Exercise task>
Copy the records verbatim from the line containing "Open the three-dot more options menu" through the line containing "Image resolution: width=690", including both of those lines, and reproduce nothing else.

Material provided>
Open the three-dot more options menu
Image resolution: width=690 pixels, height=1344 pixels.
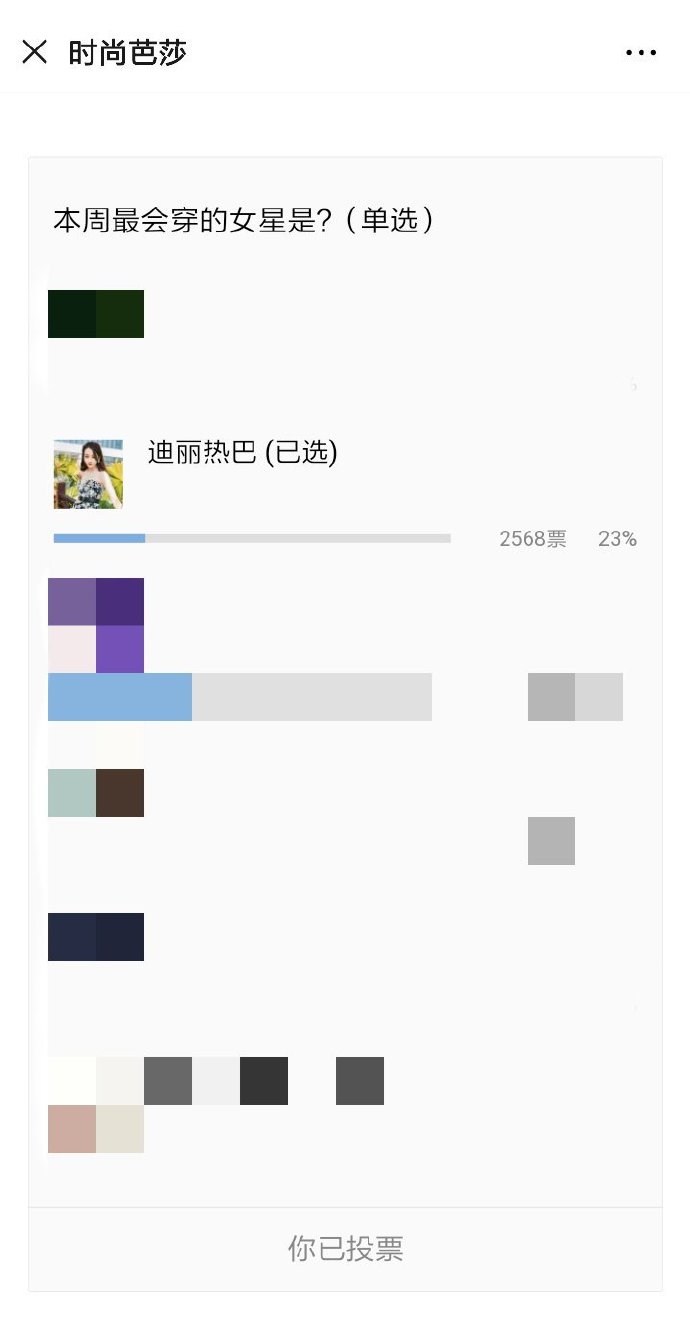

---

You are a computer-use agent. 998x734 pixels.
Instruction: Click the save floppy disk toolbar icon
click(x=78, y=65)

...

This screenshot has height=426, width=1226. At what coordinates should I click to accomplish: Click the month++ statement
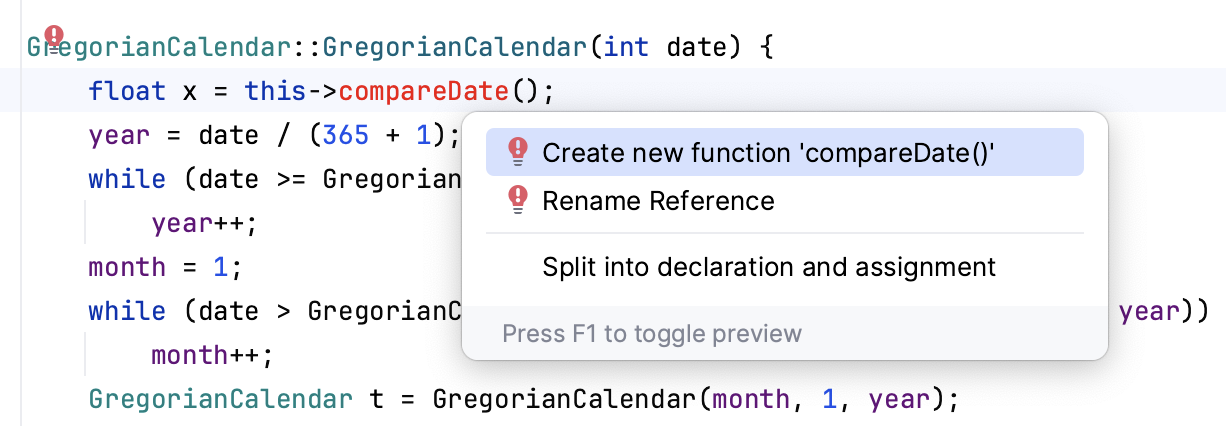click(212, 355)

Answer to the exercise>
Open the three-dot more options menu
Image resolution: width=690 pixels, height=1344 pixels.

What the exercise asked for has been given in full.